Corpora: Re: MWUs and frequency

Jean Hudson (jhudson@cup.cam.ac.uk)
Thu, 08 Oct 1998 14:23:22 +0100

Yes, MDL techniques might provide a basis for determining which multi-word
units behave as single words, which would be a welcome development indeed.

The point of my last mail was not to claim to "know" what is and what is
not a "word", but to question the interpretation of frequency lists of
multi-word units.

There is strong evidence from diachronic studies of English that the
re-assignment of word boundaries, whether by compounding, re-bracketing
('affixation' / 'agglutination', or the fixation of phrasal syntagms
('structuration') is a unidirectional process. Words group, fuse, and
subsequently reduce, after which they can participate in the process again.
The temporal duration of the cycle varies, from a relatively brief span to
infinity (ie, it need not be completed). Concurrently, meaning shifts take
place, which enhances the possibility of computational recognition (since
the semantic and syntactic patterns around the unit also change).

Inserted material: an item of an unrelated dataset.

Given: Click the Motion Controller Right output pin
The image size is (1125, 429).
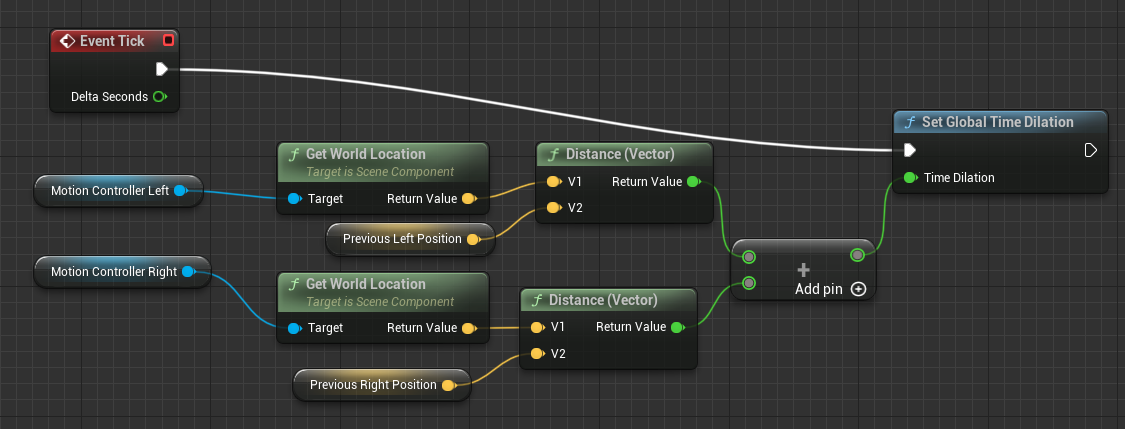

There are implications for synchronic study of the phenomenon: The
transition from ad-hoc expression > multi-word expression (and perhaps to
"word") involves routinization (John Haiman) and entrenchment (see Brian
MacWhinney's recent mailing to the Funknet list, on storage parsimony) -
and hence frequency. This is perhaps parenthetical to the interests of
computational linguists and statisticians, but, as I think I indicated in
the previous message, the fact that a multi-word unit occurs frequently is
an indication of ongoing change, rather than a measure of the degree to
which it is a fixed unit of meaning/reference. Following on from this,
lower frequency multi-word units might not be so easy to detect
computationally?